February is American Heart Month, an annual nation-wide observance aiming to increase awareness about heart disease and raise funds for life-saving research. Heart disease affects over 27.6 million Americans and is the leading cause of death in the United States.
What’s more, approximately 735,000 heart attacks and 424,000 cardiac arrests occur within the population each year. In the event of a heart attack or cardiac arrest, acting quickly can save a life.
Signs of a heart attack
Heart attack symptoms are not always severe, can occur gradually and may vary between individuals. However, the following are common warning signs:
- Chest discomfort
- Unusual sensations elsewhere in the upper body
- Shortness of breath
If you notice these symptoms in yourself or someone else, call 911 immediately. While you wait for emergency services to arrive, chew a tablet of adult Aspirin and sit or lie down. Those who take nitroglycerin should take their regular dosage.

===============

What to produce.
Extend the American Heart Month passage, starting right after its last sentence about nitroglycerin.

===============

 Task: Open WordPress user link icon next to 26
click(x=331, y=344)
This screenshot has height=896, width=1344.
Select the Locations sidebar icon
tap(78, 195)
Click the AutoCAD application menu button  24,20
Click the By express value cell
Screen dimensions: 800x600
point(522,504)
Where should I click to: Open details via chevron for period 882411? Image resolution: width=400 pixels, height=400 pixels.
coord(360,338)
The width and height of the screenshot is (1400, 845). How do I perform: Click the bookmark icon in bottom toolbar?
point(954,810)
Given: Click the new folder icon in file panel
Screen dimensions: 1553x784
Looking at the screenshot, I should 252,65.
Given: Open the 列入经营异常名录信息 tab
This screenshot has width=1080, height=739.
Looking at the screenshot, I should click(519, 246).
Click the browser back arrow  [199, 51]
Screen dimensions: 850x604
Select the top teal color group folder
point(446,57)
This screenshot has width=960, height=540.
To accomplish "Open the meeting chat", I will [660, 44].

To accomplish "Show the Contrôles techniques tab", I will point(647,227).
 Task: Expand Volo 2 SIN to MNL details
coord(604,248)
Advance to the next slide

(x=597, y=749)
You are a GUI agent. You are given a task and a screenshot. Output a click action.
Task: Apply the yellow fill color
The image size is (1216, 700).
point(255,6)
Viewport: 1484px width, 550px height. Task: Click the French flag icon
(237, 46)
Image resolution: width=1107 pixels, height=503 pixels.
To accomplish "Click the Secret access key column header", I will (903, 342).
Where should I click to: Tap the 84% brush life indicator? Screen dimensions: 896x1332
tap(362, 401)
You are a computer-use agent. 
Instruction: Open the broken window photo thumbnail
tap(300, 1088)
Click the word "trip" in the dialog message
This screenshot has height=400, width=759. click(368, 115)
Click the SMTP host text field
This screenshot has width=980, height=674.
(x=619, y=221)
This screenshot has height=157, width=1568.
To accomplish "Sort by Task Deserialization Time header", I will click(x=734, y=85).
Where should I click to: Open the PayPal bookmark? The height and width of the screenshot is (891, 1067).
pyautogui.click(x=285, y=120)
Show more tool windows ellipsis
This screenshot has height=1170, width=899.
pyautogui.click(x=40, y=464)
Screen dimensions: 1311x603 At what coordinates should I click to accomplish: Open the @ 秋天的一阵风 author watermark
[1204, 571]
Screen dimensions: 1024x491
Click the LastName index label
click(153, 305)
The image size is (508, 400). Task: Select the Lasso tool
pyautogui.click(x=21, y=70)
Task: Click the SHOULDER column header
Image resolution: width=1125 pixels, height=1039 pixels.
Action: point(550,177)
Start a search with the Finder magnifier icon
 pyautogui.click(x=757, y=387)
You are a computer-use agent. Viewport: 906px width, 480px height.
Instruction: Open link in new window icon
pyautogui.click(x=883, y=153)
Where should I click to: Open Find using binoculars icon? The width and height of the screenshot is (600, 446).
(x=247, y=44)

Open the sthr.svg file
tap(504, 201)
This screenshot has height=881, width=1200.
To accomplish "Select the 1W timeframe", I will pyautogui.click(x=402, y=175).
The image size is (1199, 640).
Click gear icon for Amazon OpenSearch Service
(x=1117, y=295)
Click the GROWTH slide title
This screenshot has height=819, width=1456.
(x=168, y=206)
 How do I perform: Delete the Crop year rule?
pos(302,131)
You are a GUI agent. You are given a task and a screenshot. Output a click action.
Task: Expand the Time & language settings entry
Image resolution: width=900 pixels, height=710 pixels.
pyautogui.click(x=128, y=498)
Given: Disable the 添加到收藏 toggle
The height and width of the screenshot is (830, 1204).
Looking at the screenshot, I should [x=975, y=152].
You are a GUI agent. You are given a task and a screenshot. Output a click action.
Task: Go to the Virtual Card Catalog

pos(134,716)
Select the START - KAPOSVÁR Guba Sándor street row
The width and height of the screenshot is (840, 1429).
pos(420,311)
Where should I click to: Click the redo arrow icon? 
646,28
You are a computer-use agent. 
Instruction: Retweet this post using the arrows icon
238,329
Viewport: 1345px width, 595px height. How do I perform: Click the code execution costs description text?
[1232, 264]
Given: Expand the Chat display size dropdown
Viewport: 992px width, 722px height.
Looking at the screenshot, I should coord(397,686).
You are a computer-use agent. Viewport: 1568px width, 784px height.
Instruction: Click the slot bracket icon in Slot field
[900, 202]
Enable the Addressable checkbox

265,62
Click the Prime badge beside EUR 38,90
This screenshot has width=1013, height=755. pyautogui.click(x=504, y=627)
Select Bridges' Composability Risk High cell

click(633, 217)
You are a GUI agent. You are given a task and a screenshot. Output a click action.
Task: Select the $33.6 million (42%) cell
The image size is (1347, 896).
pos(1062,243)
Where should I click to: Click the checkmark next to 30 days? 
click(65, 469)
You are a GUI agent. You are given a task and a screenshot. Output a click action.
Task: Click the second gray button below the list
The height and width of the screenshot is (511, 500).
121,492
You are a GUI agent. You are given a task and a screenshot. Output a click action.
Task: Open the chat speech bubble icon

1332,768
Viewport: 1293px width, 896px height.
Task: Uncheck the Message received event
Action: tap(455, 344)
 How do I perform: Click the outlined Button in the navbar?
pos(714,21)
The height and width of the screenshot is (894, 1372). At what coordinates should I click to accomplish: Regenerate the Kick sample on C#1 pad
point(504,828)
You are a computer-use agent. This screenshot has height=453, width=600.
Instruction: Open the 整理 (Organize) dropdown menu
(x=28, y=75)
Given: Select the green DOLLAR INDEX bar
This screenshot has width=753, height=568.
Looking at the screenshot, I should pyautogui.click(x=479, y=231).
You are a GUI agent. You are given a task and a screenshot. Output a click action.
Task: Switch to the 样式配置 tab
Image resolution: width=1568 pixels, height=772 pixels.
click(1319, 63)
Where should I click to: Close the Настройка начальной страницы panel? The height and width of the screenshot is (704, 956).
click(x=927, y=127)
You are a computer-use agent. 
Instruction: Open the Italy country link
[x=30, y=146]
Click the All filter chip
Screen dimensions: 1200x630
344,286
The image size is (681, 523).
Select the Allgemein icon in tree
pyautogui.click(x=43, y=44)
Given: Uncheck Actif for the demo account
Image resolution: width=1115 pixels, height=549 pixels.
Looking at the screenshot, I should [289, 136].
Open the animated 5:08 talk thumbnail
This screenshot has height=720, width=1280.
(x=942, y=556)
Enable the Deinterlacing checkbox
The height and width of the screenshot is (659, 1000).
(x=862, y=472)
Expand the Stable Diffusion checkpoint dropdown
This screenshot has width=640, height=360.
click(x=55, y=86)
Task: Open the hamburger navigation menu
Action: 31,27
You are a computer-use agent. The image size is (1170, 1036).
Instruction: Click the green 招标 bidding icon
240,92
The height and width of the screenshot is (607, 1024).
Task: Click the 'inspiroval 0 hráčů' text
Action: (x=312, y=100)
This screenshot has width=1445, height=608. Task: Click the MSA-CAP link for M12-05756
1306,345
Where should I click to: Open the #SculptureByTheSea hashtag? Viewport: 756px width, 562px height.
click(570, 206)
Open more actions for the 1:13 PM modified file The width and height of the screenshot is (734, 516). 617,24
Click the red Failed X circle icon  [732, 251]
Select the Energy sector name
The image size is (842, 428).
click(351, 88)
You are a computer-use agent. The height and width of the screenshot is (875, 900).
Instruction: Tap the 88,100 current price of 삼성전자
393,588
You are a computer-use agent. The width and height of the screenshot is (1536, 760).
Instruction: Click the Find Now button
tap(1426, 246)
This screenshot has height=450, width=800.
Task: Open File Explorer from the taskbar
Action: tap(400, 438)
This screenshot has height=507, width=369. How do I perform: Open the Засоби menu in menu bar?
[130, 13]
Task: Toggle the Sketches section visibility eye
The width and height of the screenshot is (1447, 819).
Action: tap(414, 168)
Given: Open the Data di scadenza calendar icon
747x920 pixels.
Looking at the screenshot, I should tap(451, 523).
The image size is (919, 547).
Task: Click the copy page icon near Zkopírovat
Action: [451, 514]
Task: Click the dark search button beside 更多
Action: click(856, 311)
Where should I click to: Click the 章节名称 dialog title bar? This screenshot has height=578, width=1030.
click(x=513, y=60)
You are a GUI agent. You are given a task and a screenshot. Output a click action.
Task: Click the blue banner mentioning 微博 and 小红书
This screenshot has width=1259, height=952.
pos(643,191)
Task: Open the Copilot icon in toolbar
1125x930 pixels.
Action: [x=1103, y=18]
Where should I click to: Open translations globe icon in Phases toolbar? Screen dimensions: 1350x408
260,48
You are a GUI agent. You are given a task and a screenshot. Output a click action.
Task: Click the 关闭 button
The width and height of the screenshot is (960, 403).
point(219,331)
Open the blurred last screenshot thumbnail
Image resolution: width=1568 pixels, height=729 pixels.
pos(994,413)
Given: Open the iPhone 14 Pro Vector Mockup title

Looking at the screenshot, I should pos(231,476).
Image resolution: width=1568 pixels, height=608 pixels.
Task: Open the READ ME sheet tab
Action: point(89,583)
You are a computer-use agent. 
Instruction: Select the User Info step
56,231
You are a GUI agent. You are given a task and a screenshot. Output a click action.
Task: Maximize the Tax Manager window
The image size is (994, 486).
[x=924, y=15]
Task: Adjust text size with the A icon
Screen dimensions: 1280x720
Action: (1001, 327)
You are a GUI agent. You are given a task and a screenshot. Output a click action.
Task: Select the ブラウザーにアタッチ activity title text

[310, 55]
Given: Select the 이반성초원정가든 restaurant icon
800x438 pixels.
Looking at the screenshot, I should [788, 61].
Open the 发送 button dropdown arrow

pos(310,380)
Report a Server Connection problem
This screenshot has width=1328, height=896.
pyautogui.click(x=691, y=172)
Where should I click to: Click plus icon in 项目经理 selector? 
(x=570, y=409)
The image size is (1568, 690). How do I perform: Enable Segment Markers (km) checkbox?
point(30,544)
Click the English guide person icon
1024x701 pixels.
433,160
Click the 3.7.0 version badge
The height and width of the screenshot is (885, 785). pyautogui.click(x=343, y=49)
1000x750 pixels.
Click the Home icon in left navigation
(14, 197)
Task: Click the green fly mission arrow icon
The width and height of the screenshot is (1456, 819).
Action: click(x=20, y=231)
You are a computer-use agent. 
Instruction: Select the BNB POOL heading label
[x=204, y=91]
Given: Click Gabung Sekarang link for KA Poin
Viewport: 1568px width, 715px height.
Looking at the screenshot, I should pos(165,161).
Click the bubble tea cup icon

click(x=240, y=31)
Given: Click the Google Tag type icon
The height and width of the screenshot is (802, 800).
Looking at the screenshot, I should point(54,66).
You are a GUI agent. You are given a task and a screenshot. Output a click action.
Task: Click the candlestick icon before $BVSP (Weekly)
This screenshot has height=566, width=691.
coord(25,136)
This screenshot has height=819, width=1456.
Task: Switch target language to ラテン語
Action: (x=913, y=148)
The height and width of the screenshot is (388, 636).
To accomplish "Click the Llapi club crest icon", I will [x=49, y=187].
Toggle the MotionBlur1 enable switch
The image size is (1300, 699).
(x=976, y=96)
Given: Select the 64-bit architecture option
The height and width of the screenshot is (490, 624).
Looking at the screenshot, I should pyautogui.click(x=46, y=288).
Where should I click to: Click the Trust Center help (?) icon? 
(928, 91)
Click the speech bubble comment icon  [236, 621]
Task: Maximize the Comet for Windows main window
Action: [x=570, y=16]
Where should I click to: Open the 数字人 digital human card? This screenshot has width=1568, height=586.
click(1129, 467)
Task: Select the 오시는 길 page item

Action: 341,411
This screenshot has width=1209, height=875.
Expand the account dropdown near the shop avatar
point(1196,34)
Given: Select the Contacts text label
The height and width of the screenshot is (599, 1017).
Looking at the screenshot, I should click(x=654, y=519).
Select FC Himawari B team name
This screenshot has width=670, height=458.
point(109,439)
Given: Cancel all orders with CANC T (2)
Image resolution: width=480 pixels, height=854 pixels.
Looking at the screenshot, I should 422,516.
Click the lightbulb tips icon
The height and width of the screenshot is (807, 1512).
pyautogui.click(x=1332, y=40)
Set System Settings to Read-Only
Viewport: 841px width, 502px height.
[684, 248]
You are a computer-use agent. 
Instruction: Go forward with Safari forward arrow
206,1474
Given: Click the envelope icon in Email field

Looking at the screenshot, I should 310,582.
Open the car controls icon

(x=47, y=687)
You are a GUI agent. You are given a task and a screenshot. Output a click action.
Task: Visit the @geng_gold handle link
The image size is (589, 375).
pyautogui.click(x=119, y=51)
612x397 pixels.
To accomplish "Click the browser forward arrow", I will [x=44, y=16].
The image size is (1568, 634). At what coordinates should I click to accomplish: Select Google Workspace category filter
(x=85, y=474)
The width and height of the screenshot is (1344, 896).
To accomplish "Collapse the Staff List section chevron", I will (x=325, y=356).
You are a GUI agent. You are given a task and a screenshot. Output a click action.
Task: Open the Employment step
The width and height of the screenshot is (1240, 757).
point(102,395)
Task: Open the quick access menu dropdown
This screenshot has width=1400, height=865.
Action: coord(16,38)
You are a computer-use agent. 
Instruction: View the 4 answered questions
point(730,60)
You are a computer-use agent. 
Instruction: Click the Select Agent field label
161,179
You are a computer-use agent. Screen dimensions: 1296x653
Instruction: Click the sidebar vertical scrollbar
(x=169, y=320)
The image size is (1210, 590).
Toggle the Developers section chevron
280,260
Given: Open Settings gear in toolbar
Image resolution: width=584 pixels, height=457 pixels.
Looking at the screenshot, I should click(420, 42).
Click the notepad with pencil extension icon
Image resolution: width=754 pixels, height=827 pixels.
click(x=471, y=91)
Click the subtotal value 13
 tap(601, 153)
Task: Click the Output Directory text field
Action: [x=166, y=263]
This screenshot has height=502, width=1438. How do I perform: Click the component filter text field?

===============

Answer section.
Signs of cardiac arrest
Cardiac arrest can affect anyone, even someone who’s young and in good health. It can occur suddenly and without warning. You can recognize a cardiac arrest by the following signs:
- Sudden collapse
- Unresponsiveness to touch or sound
- Abnormal or no breathing
In the event of cardiac arrest, call 911 immediately. Do not hesitate to use an automated external defibrillator (AED) if one is available. Administer CPR by pressing hard and fast on the affected person’s chest. Do not stop until the person moves or help arrives.